La troisième grande orientation stratégique est relative à la gouvernance, aux institutions, à la paix et la sécurité. Il s'agit notamment de la promotion de l'Etat de droit, des droits humains et de la justice.

Le PSE s'inscrit également dans la perspective de l'approfondissement de la décentralisation par l'émergence d'une nouvelle territorialité efficace, la promotion de la transparence dans la mise en œuvre des politiques et l'amélioration constante du climat des affaires dans un environnement où la paix et la sécurité sont garanties.

Chers Camarades ;

Mesdames, Messieurs

Je sais que divers intervenants vous entretiendront des réalisations, pour chacune des orientations stratégiques du PSE.

Permettez-moi, cependant, de vous dire que le nouveau Programme Triennal d'Investissements Publics 2017-2019, d'un coût global de 4 791,787 milliards de francs CFA, va nettement renforcer les performances du PSE.

Cette importante enveloppe traduit la confiance dont bénéficie notre pays auprès de ses partenaires avec qui 269 conventions de financement ont été conclues. Elle traduit surtout l'accroissement de nos capacités internes de mobilisation de ressources pour financer notre développement.

Ainsi, pour les trois prochaines années, chacun des trois axes stratégiques du Plan Sénégal Emergent bénéficiera d'un financement conséquent. Les 4 791,787 milliards de francs CFA du PTIP seront répartis comme suit: 

Axe 1 : Transformation structurelle de l'économie et croissance: 3 021,374 milliards FCFA, soit 64%

Axe 2 : Capital humain, Protection sociale et Développement durable: 1 166,633 milliards FCFA, soit 24% et

Axe 3 : Gouvernance, Institutions, Paix et Sécurité: 548,400 milliards FCFA, 12 %.

Notre pays est incontestablement sur la rampe de son émergence. Nous avançons résolument, en toute confiance, vers l'horizon 2035.

Mettons alors à profit nos atouts et nos opportunités. Soumettons-nous au culte du travail et à l'impératif de savoir entreprendre, ensemble et d'un même élan, les projets collectifs salutaires pour la grandeur de notre pays et le bien-être de notre peuple.

Je sais, jeunesses républicaines, que votre pays et votre peuple peuvent compter sur vous.
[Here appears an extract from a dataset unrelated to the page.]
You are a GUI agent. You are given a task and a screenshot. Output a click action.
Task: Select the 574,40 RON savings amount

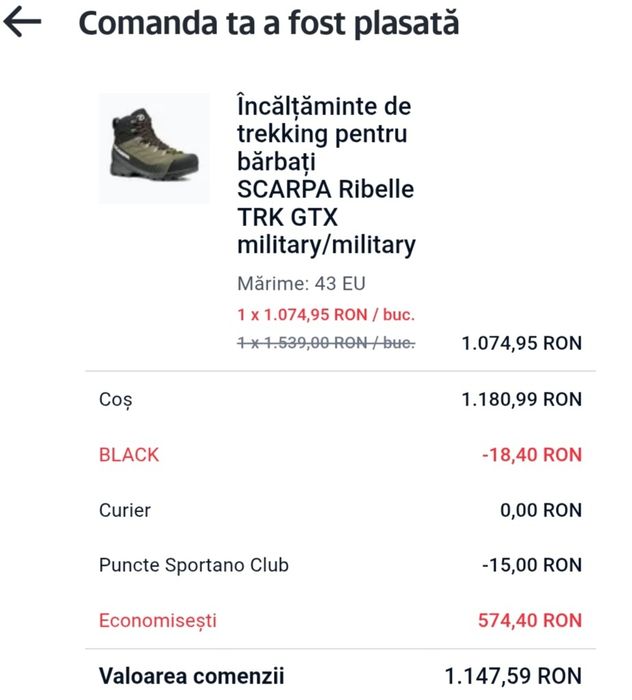coord(529,621)
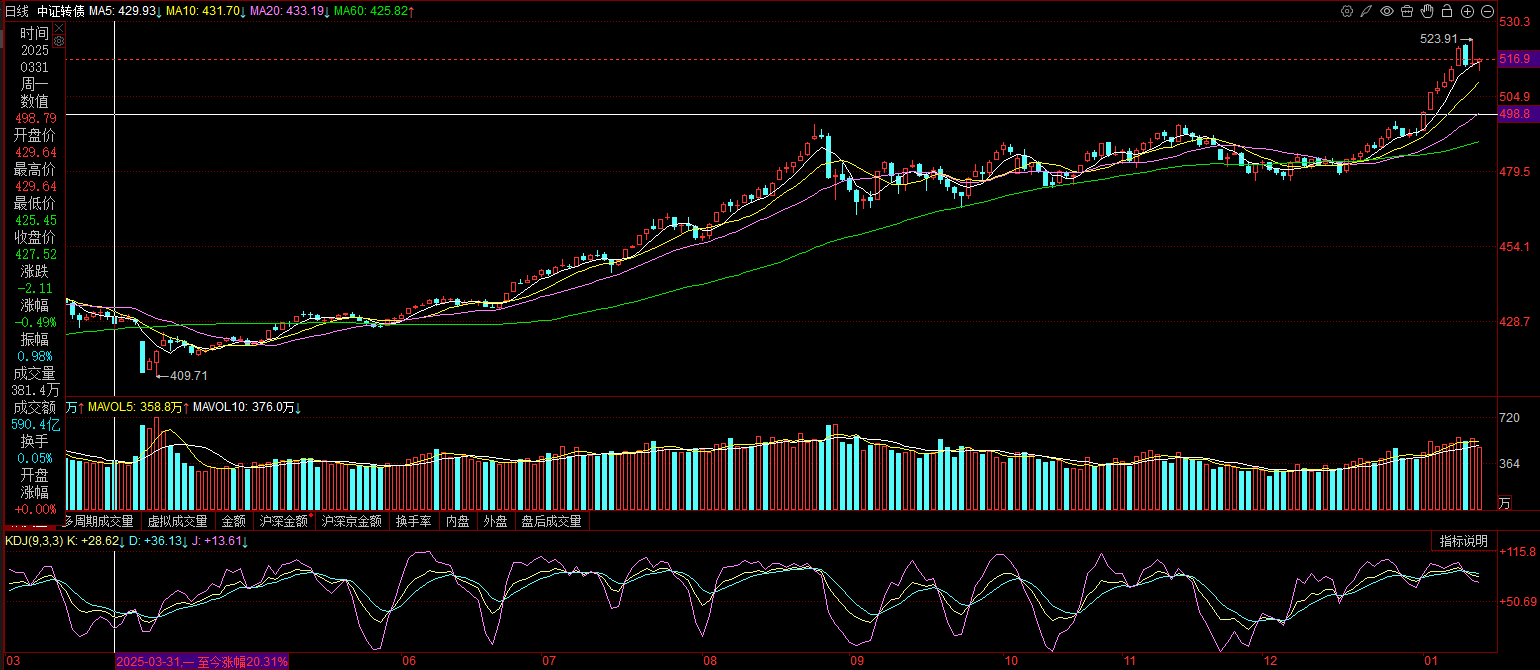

Je sais que je peux compter sur vous, car le PSE engage plusieurs générations ; il concerne les enfants qui naissent au moment où je vous parle, il vous concerne et concerne les plus anciens.

Soyons alors les bâtisseurs exemplaires, pétris des valeurs républicaines, de ce lendemain prometteur de notre cher Sénégal.

C'est sur ces mots que je déclare ouverte la 5e Edition de l'Université républicaine.